To facilitate the analysis, let $\mathscr{B} \equiv \{ 1,2 \}^n$ be the set of all $n$-length binary vectors of values of the two means. For any vector $\mathbf{b} \in \mathscr{B}$ let $\mathcal{S}(\mathbf{b}) \equiv \{ i=1,...,n | b_i=1 \}$ be the set of index values that use the first mean. With the improper uniform prior $\pi (\mu_1, \mu_2) \propto 1$ you get the posterior:

$$\begin{equation} \begin{aligned} \pi (\mu_1, \mu_2 | \mathbf{x}) &\propto L_\mathbf{x}(\mu_1,\mu_2) \\[6pt] &\propto \prod_{i=1}^n \Bigg[ \exp \Big( -\frac{1}{2} (x_i-\mu_1)^2 \Big) + \exp \Big( -\frac{1}{2} (x_i-\mu_2)^2 \Big) \Bigg] \\[6pt] &= \sum_{\mathbf{b} \in \mathscr{B}} \exp \Big( -\frac{1}{2} \sum_{i=1}^n (x_i-\mu_{b_i})^2 \Big) \\[6pt] &= \sum_{\mathbf{b} \in \mathscr{B}} \exp \Big( -\frac{1}{2} \sum_{i \in \mathcal{S}(\mathbf{b})} (x_i-\mu_1)^2 \Big) \exp \Big( -\frac{1}{2} \sum_{i \notin \mathcal{S}(\mathbf{b})} (x_i-\mu_2)^2 \Big). \\[6pt] \end{aligned} \end{equation}$$

For the vectors $\mathbf{b} = (1,...,1)$ and $\mathbf{b} = (2,...,2)$ we get empty classes over one of the inner sums and so the outer summation includes one term that does not depend on $\mu_1$ and one term that does not depend on $\mu_2$. For all other terms (i.e., with some values from each mean) we can simplify as follows.
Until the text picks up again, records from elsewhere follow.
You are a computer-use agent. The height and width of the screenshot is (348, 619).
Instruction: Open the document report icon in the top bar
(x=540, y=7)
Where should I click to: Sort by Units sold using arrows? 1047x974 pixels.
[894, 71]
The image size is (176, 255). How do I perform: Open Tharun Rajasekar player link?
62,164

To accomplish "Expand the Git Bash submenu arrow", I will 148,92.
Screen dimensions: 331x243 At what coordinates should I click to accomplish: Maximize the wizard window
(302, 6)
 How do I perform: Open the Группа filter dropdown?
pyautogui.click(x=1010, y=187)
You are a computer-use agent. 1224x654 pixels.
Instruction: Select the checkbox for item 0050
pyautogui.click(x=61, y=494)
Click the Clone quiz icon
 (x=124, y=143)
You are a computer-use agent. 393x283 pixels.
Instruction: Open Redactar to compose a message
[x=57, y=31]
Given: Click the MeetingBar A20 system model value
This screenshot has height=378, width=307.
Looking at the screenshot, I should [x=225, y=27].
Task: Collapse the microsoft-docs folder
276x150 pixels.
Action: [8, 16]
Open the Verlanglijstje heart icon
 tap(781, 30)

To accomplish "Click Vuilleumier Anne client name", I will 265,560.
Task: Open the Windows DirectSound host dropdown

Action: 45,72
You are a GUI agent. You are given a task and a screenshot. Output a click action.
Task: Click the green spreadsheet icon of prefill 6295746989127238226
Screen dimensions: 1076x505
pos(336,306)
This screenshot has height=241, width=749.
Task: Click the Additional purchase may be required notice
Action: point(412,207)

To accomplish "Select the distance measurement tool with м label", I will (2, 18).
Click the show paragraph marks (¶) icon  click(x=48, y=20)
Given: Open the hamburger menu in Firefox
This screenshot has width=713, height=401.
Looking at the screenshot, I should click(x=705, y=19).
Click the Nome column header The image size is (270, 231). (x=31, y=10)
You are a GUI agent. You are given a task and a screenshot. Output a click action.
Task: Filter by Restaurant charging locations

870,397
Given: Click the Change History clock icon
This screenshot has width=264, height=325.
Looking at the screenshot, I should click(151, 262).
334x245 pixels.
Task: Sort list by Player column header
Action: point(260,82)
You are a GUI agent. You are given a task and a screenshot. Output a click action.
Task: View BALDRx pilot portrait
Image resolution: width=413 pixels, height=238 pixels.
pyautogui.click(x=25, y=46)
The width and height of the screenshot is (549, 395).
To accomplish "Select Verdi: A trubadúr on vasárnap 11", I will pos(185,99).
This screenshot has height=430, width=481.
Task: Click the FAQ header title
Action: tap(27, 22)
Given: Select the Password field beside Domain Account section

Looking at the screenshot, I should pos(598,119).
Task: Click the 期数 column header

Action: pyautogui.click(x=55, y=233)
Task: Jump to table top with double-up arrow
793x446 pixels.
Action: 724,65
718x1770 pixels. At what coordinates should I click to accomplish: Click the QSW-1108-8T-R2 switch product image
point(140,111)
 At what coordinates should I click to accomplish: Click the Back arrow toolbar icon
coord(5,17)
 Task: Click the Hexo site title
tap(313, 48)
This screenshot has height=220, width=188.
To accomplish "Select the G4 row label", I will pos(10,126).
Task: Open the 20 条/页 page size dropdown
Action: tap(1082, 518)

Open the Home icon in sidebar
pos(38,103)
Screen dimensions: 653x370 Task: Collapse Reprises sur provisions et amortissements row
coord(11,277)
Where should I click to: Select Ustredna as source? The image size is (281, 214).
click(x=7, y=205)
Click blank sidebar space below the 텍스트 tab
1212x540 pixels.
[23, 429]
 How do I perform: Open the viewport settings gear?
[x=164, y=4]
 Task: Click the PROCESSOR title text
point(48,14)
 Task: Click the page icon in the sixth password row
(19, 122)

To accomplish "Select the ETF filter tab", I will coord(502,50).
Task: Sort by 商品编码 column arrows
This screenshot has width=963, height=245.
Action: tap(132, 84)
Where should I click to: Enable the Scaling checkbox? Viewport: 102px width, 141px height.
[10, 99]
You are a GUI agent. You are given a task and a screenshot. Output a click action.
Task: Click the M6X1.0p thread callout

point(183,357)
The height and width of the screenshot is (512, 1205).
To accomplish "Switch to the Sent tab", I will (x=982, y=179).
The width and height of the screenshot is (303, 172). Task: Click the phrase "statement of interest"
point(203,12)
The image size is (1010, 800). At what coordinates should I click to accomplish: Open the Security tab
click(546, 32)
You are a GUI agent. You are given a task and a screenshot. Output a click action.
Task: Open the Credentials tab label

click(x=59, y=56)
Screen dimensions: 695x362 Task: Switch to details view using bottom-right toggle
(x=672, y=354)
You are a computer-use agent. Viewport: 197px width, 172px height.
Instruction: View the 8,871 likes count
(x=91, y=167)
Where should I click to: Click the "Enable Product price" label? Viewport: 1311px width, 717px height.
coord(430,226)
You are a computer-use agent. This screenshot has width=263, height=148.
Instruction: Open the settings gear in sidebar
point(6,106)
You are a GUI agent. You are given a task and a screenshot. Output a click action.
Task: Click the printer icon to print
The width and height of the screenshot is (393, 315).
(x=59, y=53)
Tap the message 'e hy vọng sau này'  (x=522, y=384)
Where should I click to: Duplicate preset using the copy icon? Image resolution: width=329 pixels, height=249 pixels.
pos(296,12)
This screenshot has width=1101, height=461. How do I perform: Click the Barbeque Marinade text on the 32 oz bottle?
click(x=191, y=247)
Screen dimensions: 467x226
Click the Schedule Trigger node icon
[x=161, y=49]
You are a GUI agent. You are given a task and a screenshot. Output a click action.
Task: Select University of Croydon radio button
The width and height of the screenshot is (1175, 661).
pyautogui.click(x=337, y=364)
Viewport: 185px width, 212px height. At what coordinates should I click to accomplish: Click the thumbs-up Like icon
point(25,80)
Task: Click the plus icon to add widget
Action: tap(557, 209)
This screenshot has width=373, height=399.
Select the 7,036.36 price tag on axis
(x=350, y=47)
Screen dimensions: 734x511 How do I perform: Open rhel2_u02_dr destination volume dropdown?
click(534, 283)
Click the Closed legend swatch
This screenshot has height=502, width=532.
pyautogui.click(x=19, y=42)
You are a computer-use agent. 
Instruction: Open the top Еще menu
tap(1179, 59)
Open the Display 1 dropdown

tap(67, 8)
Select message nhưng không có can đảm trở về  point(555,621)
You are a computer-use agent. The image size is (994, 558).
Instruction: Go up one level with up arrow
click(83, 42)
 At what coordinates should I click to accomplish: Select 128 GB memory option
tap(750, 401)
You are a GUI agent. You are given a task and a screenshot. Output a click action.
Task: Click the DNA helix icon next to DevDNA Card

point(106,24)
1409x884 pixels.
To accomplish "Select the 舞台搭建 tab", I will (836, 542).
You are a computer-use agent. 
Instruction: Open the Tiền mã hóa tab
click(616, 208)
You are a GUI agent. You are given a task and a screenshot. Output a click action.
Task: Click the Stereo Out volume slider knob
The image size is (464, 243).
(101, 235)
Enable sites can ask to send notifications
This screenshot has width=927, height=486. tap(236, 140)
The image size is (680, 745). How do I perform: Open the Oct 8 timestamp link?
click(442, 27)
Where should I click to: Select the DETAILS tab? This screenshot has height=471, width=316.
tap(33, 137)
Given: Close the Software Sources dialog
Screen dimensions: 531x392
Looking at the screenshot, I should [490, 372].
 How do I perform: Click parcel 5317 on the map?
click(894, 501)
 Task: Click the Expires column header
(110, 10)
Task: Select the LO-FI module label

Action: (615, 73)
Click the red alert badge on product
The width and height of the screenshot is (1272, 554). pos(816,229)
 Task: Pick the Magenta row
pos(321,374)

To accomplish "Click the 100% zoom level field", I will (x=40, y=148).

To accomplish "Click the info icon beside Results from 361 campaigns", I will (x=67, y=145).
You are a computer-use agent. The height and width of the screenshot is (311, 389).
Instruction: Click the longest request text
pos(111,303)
Letting $\bar{x}_1^{(k)} (\mathbf{b}) \equiv \sum_{i \in \mathcal{S}(\mathbf{b})} x_i^k$ and $\bar{x}_2^{(k)} (\mathbf{b}) \equiv \sum_{i \notin \mathcal{S}(\mathbf{b})} x_i^k$ we have:

$$\begin{equation} \begin{aligned} \exp \Big( -\frac{1}{2} \sum_{i \in \mathcal{S}(\mathbf{b})} (x_i-\mu_1)^2 \Big) &= \exp \Big( -\frac{1}{2} \Big( \mu_1^2 + 2 \mu_1 \sum_{i \in \mathcal{S}(\mathbf{b})} x_i + \sum_{i \in \mathcal{S}(\mathbf{b})} x_i^2 \Big) \Big) \\[6pt] &= \exp \Big( -\frac{1}{2} ( \mu_1^2 + 2 \mu_1 \bar{x}_1^{(1)} (\mathbf{b}) + \bar{x}_1^{(2)} (\mathbf{b}) ) \Big) \\[10pt] &= \exp \Big( -\frac{1}{2} ( \bar{x}_1^{(2)} (\mathbf{b}) - \bar{x}_1^{(1)} (\mathbf{b})^2 ) \Big) \exp \Big( -\frac{1}{2} (\mu_1 - \bar{x}_1^{(1)} (\mathbf{b}))^2 \Big) \\[10pt] &\propto \exp \Big( -\frac{1}{2} ( \bar{x}_1^{(2)} (\mathbf{b}) - \bar{x}_1^{(1)} (\mathbf{b})^2 ) \Big) \cdot \text{N}(\mu_1 | \bar{x}_1^{(1)} (\mathbf{b}), 1), \\[10pt] \exp \Big( -\frac{1}{2} \sum_{i \notin \mathcal{S}(\mathbf{b})} (x_i-\mu_2)^2 \Big) &\propto \exp \Big( -\frac{1}{2} ( \bar{x}_2^{(2)} (\mathbf{b}) - \bar{x}_2^{(1)} (\mathbf{b})^2 ) \Big) \cdot \text{N}(\mu_2 | \bar{x}_2^{(1)} (\mathbf{b}), 1). \\[10pt] \end{aligned} \end{equation}$$

Let $\bar{\mathscr{B}}$ denote the vectors that have mixtures of values from both parts of the mixture (i.e., excluding $\mathbf{b} = (1,...,1), (2,...,2)$). Let $H(\mathbf{b}) \equiv \bar{x}_1^{(2)} (\mathbf{b}) - \bar{x}_1^{(1)} (\mathbf{b})^2 + \bar{x}_2^{(2)} (\mathbf{b}) - \bar{x}_2^{(1)} (\mathbf{b})^2$ and we then have:

$$\begin{equation} \begin{aligned} \pi (\mu_1, \mu_2 | \mathbf{x}) &\propto \exp \Big( -\frac{1}{2} \sum_{i=1}^n (x_i-\mu_1) \Big) + \exp \Big( -\frac{1}{2} \sum_{i=1}^n (x_i-\mu_2) \Big) \\[6pt] &+ \sum_{\mathbf{b} \in \bar{\mathscr{B}}} \exp \Big( -\frac{1}{2} H(\mathbf{b}) \Big) \cdot \text{N}(\mu_1 | \bar{x}_1^{(1)} (\mathbf{b}), 1) \cdot \text{N}(\mu_2 | \bar{x}_2^{(1)} (\mathbf{b}), 1). \\[6pt] \end{aligned} \end{equation}$$

This kernel has an infinite integral, owing to integration over the terms that do not depend on both mean parameters. Hence, the posterior is improper. (Thanks to Xi'an for pointing out an error in the previous version of this answer.)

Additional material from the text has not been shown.